▶ _INFORMATION SUPPLIED_
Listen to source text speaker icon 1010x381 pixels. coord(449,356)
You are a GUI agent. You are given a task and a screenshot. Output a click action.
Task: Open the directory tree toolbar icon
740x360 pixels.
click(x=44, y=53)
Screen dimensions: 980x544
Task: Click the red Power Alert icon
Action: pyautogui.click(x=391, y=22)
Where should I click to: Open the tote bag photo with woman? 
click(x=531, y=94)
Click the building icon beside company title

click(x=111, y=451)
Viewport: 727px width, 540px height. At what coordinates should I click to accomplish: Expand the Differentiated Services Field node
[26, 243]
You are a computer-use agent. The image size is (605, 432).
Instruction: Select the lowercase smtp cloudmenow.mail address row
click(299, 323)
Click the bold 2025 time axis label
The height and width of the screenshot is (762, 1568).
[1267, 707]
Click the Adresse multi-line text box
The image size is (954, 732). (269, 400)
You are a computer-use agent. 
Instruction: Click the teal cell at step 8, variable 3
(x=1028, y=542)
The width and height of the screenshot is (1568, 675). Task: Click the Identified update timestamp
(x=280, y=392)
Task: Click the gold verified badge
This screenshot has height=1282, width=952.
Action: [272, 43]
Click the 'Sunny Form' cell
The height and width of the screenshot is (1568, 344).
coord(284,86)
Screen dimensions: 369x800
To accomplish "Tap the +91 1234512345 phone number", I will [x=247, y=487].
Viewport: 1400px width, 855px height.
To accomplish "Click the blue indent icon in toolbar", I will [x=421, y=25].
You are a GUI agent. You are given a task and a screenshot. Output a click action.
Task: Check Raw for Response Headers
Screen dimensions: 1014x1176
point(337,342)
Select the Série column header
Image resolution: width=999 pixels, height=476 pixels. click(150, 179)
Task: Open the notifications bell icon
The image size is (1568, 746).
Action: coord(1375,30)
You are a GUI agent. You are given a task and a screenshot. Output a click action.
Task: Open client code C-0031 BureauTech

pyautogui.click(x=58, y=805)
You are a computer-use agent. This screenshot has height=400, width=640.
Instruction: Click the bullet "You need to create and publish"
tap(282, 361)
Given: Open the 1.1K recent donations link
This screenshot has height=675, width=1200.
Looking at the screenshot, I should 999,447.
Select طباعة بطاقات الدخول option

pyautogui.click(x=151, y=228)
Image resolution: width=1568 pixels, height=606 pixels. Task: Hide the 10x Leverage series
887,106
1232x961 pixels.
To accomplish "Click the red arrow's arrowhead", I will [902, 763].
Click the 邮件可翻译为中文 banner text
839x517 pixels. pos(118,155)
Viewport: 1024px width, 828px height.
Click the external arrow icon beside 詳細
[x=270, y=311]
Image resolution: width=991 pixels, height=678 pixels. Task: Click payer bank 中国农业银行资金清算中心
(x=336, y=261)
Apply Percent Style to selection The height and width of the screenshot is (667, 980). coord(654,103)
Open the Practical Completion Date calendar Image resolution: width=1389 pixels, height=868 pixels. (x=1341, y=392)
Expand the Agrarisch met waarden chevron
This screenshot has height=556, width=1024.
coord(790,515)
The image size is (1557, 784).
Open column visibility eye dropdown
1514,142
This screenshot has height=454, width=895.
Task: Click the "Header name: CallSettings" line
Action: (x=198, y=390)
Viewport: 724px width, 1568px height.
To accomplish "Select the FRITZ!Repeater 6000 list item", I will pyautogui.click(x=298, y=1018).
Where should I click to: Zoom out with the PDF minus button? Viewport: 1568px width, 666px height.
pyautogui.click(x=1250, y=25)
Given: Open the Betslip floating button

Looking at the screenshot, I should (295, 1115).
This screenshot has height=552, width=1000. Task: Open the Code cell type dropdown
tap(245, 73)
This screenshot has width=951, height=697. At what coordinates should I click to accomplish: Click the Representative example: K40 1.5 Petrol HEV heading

▶ _EXERCISE AIM_
All the lines above are to be copied exactly, with none left out.

▶ _OUTPUT OF THE EXERCISE_
Listen to source text speaker icon 1010x381 pixels. coord(449,356)
You are a GUI agent. You are given a task and a screenshot. Output a click action.
Task: Open the directory tree toolbar icon
740x360 pixels.
click(x=44, y=53)
Screen dimensions: 980x544
Task: Click the red Power Alert icon
Action: pyautogui.click(x=391, y=22)
Where should I click to: Open the tote bag photo with woman? 
click(x=531, y=94)
Click the building icon beside company title

click(x=111, y=451)
Viewport: 727px width, 540px height. At what coordinates should I click to accomplish: Expand the Differentiated Services Field node
[26, 243]
You are a computer-use agent. The image size is (605, 432).
Instruction: Select the lowercase smtp cloudmenow.mail address row
click(299, 323)
Click the bold 2025 time axis label
The height and width of the screenshot is (762, 1568).
[1267, 707]
Click the Adresse multi-line text box
The image size is (954, 732). (269, 400)
You are a computer-use agent. 
Instruction: Click the teal cell at step 8, variable 3
(x=1028, y=542)
The width and height of the screenshot is (1568, 675). Task: Click the Identified update timestamp
(x=280, y=392)
Task: Click the gold verified badge
This screenshot has height=1282, width=952.
Action: [272, 43]
Click the 'Sunny Form' cell
The height and width of the screenshot is (1568, 344).
coord(284,86)
Screen dimensions: 369x800
To accomplish "Tap the +91 1234512345 phone number", I will [x=247, y=487].
Viewport: 1400px width, 855px height.
To accomplish "Click the blue indent icon in toolbar", I will [x=421, y=25].
You are a GUI agent. You are given a task and a screenshot. Output a click action.
Task: Check Raw for Response Headers
Screen dimensions: 1014x1176
point(337,342)
Select the Série column header
Image resolution: width=999 pixels, height=476 pixels. click(150, 179)
Task: Open the notifications bell icon
The image size is (1568, 746).
Action: coord(1375,30)
You are a GUI agent. You are given a task and a screenshot. Output a click action.
Task: Open client code C-0031 BureauTech

pyautogui.click(x=58, y=805)
You are a computer-use agent. This screenshot has height=400, width=640.
Instruction: Click the bullet "You need to create and publish"
tap(282, 361)
Given: Open the 1.1K recent donations link
This screenshot has height=675, width=1200.
Looking at the screenshot, I should 999,447.
Select طباعة بطاقات الدخول option

pyautogui.click(x=151, y=228)
Image resolution: width=1568 pixels, height=606 pixels. Task: Hide the 10x Leverage series
887,106
1232x961 pixels.
To accomplish "Click the red arrow's arrowhead", I will [902, 763].
Click the 邮件可翻译为中文 banner text
839x517 pixels. pos(118,155)
Viewport: 1024px width, 828px height.
Click the external arrow icon beside 詳細
[x=270, y=311]
Image resolution: width=991 pixels, height=678 pixels. Task: Click payer bank 中国农业银行资金清算中心
(x=336, y=261)
Apply Percent Style to selection The height and width of the screenshot is (667, 980). coord(654,103)
Open the Practical Completion Date calendar Image resolution: width=1389 pixels, height=868 pixels. (x=1341, y=392)
Expand the Agrarisch met waarden chevron
This screenshot has height=556, width=1024.
coord(790,515)
The image size is (1557, 784).
Open column visibility eye dropdown
1514,142
This screenshot has height=454, width=895.
Task: Click the "Header name: CallSettings" line
Action: (x=198, y=390)
Viewport: 724px width, 1568px height.
To accomplish "Select the FRITZ!Repeater 6000 list item", I will pyautogui.click(x=298, y=1018).
Where should I click to: Zoom out with the PDF minus button? Viewport: 1568px width, 666px height.
pyautogui.click(x=1250, y=25)
Given: Open the Betslip floating button

Looking at the screenshot, I should (295, 1115).
This screenshot has height=552, width=1000. Task: Open the Code cell type dropdown
tap(245, 73)
This screenshot has width=951, height=697. At what coordinates should I click to accomplish: Click the Representative example: K40 1.5 Petrol HEV heading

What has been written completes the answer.